Table 2.1: Actions with Associated Synchronization

hsa\_status\_t hsa\_signal\_send\_relaxed(hsa\_signal\_handle\_t signal\_handle, hsa\_signal\_value\_t signal\_value);

signal\_handle

input. Opaque handle of the signal object that is to be signaled.

signal\_value

input. Value of the signal, with relaxed semantics, signal\_value is assigned to the value@signal\_handle.

hsa\_status\_t hsa\_signal\_add\_release(hsa\_signal\_handle\_t signal\_handle, hsa\_signal\_value\_t add\_value);

signal\_handle

input. Opaque handle of the signal object that is to be signaled.

add\_value

input. Value to add to the value@signal\_handle (the addition is atomic).

hsa\_status\_t hsa\_signal\_add\_relaxed(hsa\_signal\_handle\_t signal\_handle, hsa signal value t add value);

signal\_handle

input. Opaque handle of the signal object that is to be signaled.

add\_value

input. Value to add to the value@signal\_handle (the addition is atomic).

hsa\_status\_t hsa\_signal\_and\_release(hsa\_signal\_handle\_t signal\_handle, hsa\_signal\_value\_t and\_value);

signal\_handle

input. Opaque handle of the signal object that is to be signaled.

and\_value

input. Value to do an And with, value@signal\_handle &= and\_value.

hsa\_status\_t hsa\_signal\_and\_relaxed(hsa\_signal\_handle\_t signal\_handle, hsa\_signal\_value\_t and\_value);

signal\_handle

input. Opaque handle of the signal object that is to be signaled.

and\_value

input. Value to do an And with, value@signal\_handle &= and\_value.

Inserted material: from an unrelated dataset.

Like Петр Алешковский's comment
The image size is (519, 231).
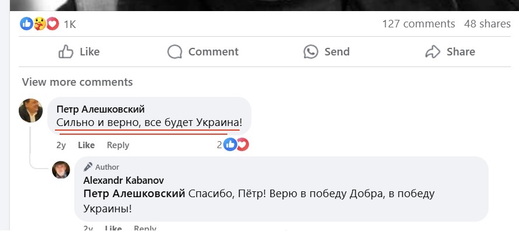click(87, 145)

hsa\_status\_t hsa\_signal\_or\_release(hsa\_signal\_handle\_t signal\_handle, hsa\_signal\_value\_t or\_value);

signal\_handle

input. Opaque handle of the signal object that is to be signaled.

or\_value

input. value@signal\_handle OR= or\_value.

hsa\_status\_t hsa\_signal\_or\_relaxed(hsa\_signal\_handle\_t signal\_handle, hsa\_signal\_value\_t or\_value);

signal\_handle

input. Opaque handle of the signal object that is to be signaled.

or\_value

input. value@signal\_handle OR= or\_value.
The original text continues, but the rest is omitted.